TO use a FIR filter you need to (1) compute a set of FIR coefficients and (2) insert these coefficients in the source code and call the FIR function to perform a FIR.
The program to compute the filter coefficients is in build_fir_coefficients directory. It accepts the following options:
Option | Effect |
---|---|
-low freq | Lowpass filter, with given corner freq |
-high freq | Highpass filter, with given corner freq |
-bp freql freqh | Bandpass filter, with given frequencies |
-bs freql freqh | Bandstop filter, with given frequencies |
-gaussian | Gaussian window |
-blackman | Blackman window |
-hamming | Hamming window (default) |
-hann | Hann window |
-n taps | Number of taps - should be odd |
-fs freq | Sample frequency, default 48000 |
-xc sourceFileName | name of source file, default coeffs.xc |
-csv csvFileName | name of csv file, default response.csv |
A single windowing function can be specified, if none is specified a Hamming window is used. The number of taps must be specified and must be odd. The corner frequency defaults to 48 KHz.
One or more of -low, -high, -bp, or -bs must be specified. This creates a single FIR that implements the cascade of filters specified.
The program outputs a source code file that initialises the coefficients table, and a CSV file that contains the response curves.
The program outputs a percentage error, indicating roughly how much of your filter got lost because of limitations in the number of taps and the windowing. If the error is high, you can try and increase the number of taps. Note that low cut-off frequencies (relative to the sample frequency) require a high number of taps.
The function that performs the run time fir is in module_fir. Include the file fir.h and call:
filteredSample = fir(sampleValue, coefficientTable, stateTable, N)
sampleValue should be a 8.24 fixed point number, and the function returns the filtered 8.24 value. CoefficientTable is the name of the array that was produced by the code above, stateTable should be an array of N integers which is initialised to all zeroes prior to the first call to fir, and N is the number of taps (the -n parameter above). The stateTable will contain N old samples.
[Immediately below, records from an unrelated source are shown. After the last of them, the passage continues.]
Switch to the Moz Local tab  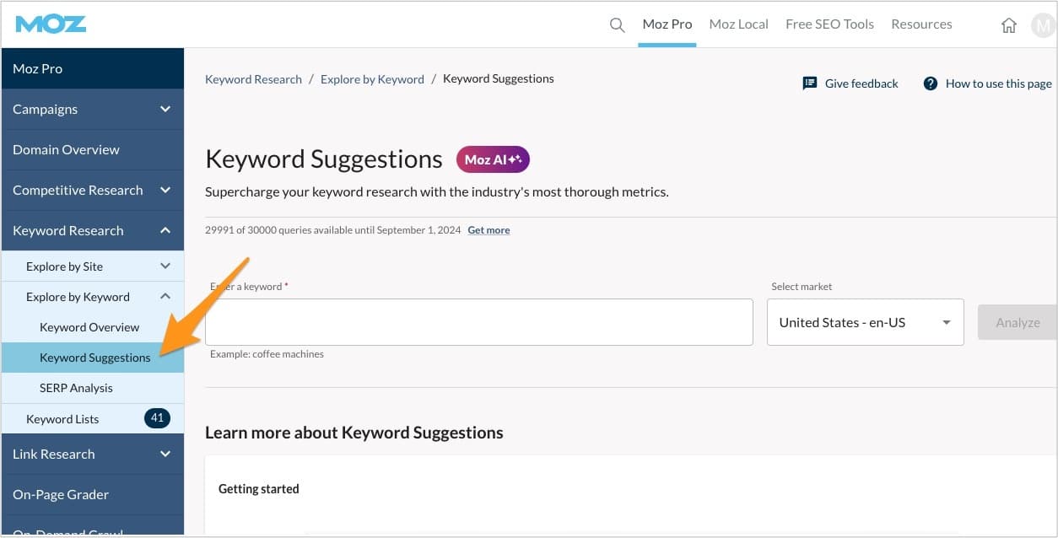(738, 24)
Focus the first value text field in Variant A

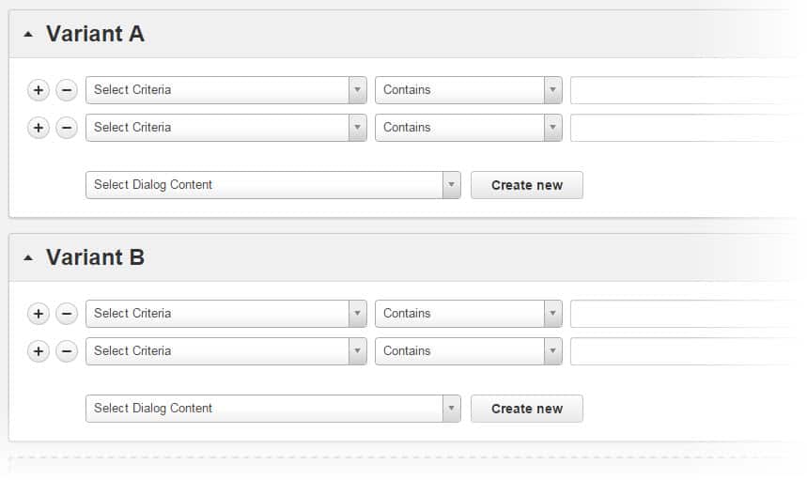[685, 90]
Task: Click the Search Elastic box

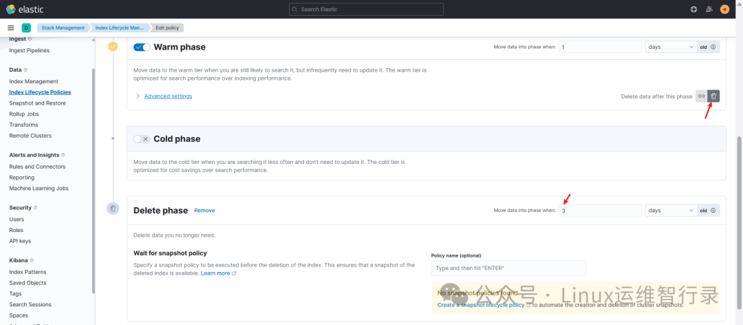Action: point(366,9)

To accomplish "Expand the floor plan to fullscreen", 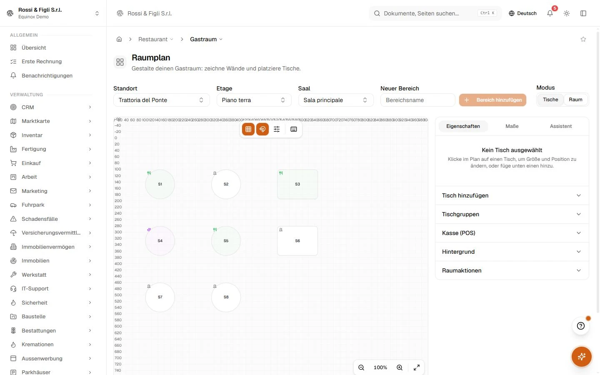I will pyautogui.click(x=417, y=368).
The optimised fir also resides in module_fir. There are 5 ways to call this function: running the code inside the current thread, or running it in 1, 2, 3, or 4 separate threads (on the same core so to share the coefficients table).
Create your coefficient table (N elements), and create four temporary arrays (N/4+12 elements each); N must be a multiple of 48. Now create a process as follows:
par {
...
fir_par4_48(coeffs, N, cin, data0, data1, data2, data3);
...
}
cin should be a streaming channel. Each sample to be filtered should be output onto this channel as a signed integer. Once a sample has been output, the filtered value should be input on the channel as a long long; which is the 64 bit result.
In order to use three threads, call the function fir_par3_36 and pass one array less; make sure that all arrays have at least N/3+12 elements.
In order to use two threads, call the function fir_par2_24 and pass two temporary arrays only; make sure that they have at least N/2+12 elements.
In order to use one thread, call the function fir_par1_12 and pass one temporary array only which must have N+12 elements.
Call the function:
fir12(coefficients, data, w, N);
With your coefficients, the data, N elements, and an index w indicating the index of the most recent sample in the data array. data[w] should be the most recent sample, data[w+1] should be the previous sample, etc. Note that data should be N+12 samples long, and that data[0..11] should be replicated in data[N..N+11]. See the code in fir_par1_12 for an example how to drive it.